### COMPITO 1
Riscriva il passo del racconto di viaggio da "Dopo il tour" a "(Big Five Game).", sostituendo "savana" con "boscaglia".
### COMPITO 2
Elenchi gli animali che il racconto di viaggio indica come i "big five".
### COMPITO 3
In base al racconto di viaggio, indichi se ciascuna delle seguenti affermazioni è corretta (sì o no), citando le parole decisive del racconto di viaggio.
(a) Il Blyde River Canyon è considerato il terzo canyon più grande del mondo.
(b) La Kapama Game Riserve si trova all'interno del Kruger Park.
(c) A Hippo Hollow gli ippopotami vengono visti.

### TESTO SELEZIONATO

Ci dirigiamo per la notte verso Hippo Hollow, arriviamo che è buio e partiremo al mattino presto pertanto non potremo goderci la bellezza del posto, un albergo con chalet sul fiume in cui vivono alcuni ippopotami, non li vediamo ma sentiamo la loro voce nella notte, iniziamo così a sentire i primi rumori della savana. Il giorno successivo lo concentriamo alla visita del Blyde River Canyon, che è considerato il terzo Canyon più grande del mondo. Il panorama muta nuovamente, tutto diventa più arido, ci alziamo di quota, raggiungiamo i 1.500 metri di altitudine, ma lo spettacolo è incantevole. I punti panoramici sono facilmente raggiungibili con la carrozzina, infatti vi sono i sentieri asfaltatati in cui si può rotellare tranquillamente. Ci dirigiamo alla God’s Window, se ci siamo comportati male Dio deciderà di chiuderla e metterà le nuvole in modo che non si veda nulla. A quanto pare noi ci siamo comportati molto bene, la finestra è apertissima e vediamo con nitidezza tutta la vallata e le “tre capanne”, cosi vengono chiamate, per l’assomiglianza, le vette rocciose di fronte a noi.

Safari in Sudafrica

E’ da quando siamo partiti che il pensiero del safari ci frulla in testa, più che un pensiero è un’agitazione, attendiamo con impazienza di andare nella savana. Io ed Alessandro facciamo le domande più disperate “Riusciremo a vedere il leone bianco e l’ippopotamo blu?”, “Prenderemo la febbre gialla?”, “Verremmo assaliti dai Boscimani?”, tutti quesiti che ci danno quel tocco di adventure e fa tanto grande esploratore. Le risposte che ci arrivano da chi ha fatto dei safari è unanime: “Bellissimo!!” e a tutti s’illuminano gli occhi.

Dopo il tour nel Blyde Canyon , dopo aver goduto di panorami che sembrano uscire da passate ere geologiche, ci avviamo verso Kapama Game Riserve, una riserva privata di 13.000 ettari di savana e foresta fluviale. Non saremo all’interno del famosissimo Kruger Park che invece si trova un po’ più ad est ma vedremo comunque i “big five” ovvero i 5 animali più grossi della savana : l’elefante, il rinoceronte, il leone, il leopardo e il bufalo. L’espressione ha origine nella cultura del safari inteso come battuta di caccia e si riferiva ai cinque animali più pericolosi da cacciare e, di conseguenza, ai cinque trofei più ambiti dai cacciatori (Big Five Game).

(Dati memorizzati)
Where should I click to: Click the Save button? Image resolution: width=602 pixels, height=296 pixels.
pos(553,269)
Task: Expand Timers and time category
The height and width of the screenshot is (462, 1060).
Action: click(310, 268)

### RISPOSTA SCRITTA 1
Dopo il tour nel Blyde Canyon , dopo aver goduto di panorami che sembrano uscire da passate ere geologiche, ci avviamo verso Kapama Game Riserve, una riserva privata di 13.000 ettari di boscaglia e foresta fluviale. Non saremo all’interno del famosissimo Kruger Park che invece si trova un po’ più ad est ma vedremo comunque i “big five” ovvero i 5 animali più grossi della boscaglia : l’elefante, il rinoceronte, il leone, il leopardo e il bufalo. L’espressione ha origine nella cultura del safari inteso come battuta di caccia e si riferiva ai cinque animali più pericolosi da cacciare e, di conseguenza, ai cinque trofei più ambiti dai cacciatori (Big Five Game).

### RISPOSTA SCRITTA 2
L'elefante, il rinoceronte, il leone, il leopardo e il bufalo.

### RISPOSTA SCRITTA 3
(a) Sì: "che è considerato il terzo Canyon più grande del mondo".
(b) No: "Non saremo all’interno del famosissimo Kruger Park".
(c) No: "non li vediamo ma sentiamo la loro voce nella notte".